Grund meiner späten Antwort war der Sterbeprozeß eines nahestehenden Familienangehörigen und die nachfolgende Beerdigung.
In dieser schweren Situation war die völlig argumentationsfreie Häme, die mir aus einigen Posts entgegenschlug, doppelt verletzend.
Daher lieben Dank für deinen beispielhaften Aufruf (Beitrag 158).

Hier die gewünschte Zusammenfassung:
Der Expertenstandart Dekubituspeophylaxe liefert keine wissenschaftlich überprüften Daten zu Lagerungsintervallen (bisher unwidersprochen).
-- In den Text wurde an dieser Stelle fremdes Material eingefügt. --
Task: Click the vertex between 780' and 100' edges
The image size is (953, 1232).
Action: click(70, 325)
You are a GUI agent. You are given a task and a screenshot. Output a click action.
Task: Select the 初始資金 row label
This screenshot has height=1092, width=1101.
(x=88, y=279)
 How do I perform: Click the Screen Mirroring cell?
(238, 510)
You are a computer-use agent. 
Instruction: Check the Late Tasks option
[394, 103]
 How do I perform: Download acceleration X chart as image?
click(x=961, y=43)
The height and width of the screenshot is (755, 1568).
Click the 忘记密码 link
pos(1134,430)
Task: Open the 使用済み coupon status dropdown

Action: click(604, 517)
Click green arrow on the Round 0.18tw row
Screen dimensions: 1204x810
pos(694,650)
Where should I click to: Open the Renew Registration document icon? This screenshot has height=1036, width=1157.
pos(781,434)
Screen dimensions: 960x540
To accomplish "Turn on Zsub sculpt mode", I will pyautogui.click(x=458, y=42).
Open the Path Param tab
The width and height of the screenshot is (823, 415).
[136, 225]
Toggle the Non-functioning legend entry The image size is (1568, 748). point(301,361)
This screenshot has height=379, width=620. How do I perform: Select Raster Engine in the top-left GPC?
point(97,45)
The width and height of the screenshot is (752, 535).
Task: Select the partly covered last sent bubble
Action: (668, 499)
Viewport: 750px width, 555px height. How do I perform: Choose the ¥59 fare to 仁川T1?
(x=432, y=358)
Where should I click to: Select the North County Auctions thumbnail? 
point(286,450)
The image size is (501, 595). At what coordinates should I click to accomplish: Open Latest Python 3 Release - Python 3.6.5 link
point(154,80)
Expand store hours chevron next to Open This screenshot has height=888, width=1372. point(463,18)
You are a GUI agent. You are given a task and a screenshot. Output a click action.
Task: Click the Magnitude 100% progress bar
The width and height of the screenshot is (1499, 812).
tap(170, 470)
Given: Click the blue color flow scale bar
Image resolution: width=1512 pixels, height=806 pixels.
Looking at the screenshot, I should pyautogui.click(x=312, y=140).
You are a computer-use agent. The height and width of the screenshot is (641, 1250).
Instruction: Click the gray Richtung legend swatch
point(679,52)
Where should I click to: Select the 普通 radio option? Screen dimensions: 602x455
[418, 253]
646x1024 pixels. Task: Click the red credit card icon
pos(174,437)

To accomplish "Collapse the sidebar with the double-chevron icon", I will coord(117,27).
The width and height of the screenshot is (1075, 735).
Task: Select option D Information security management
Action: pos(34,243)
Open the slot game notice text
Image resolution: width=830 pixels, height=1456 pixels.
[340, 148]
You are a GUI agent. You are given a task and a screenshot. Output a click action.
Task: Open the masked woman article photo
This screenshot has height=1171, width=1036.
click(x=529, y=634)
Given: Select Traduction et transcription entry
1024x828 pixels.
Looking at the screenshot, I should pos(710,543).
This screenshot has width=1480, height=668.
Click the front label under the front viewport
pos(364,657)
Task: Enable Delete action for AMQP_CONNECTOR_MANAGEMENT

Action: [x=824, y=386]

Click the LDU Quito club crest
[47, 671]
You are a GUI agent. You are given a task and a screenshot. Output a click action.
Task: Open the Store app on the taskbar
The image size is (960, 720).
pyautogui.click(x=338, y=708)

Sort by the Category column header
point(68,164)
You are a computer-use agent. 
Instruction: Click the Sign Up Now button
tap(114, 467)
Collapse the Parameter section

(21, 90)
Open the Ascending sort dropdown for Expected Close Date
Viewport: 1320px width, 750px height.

Daher fehlen diese Daten sowohl in der Ausbildung, als auch in Fort-, und Weiterbildungen (ebenfalls unwidersprochen).

Folglich können Pflegekräfte auch keine pflegewissenschaftliche Kompetenz zur Bestimmung von Lagerungsintervallen erworben haben - sind hier also pflegewissenschaftlich betrachtet völlig inkompetent.
Dem wurde in der Sache ebensowenig widersprochen; im Einzelnen wurden allerdings die Norton-/ Bradenskala und der sog. Fingerdrucktest angeführt.
Dazu nocheinmal: Die Skalen dienen ausschließlich der Bestimmung eines Dekubitusrisikos - Lagerungsintervalle benennen sie nicht.
Der sog. Fingerdrucktest setzt eine Hautrötung voraus, die doch aber - durch Lagerungsintervalle - gerade vermieden werden soll.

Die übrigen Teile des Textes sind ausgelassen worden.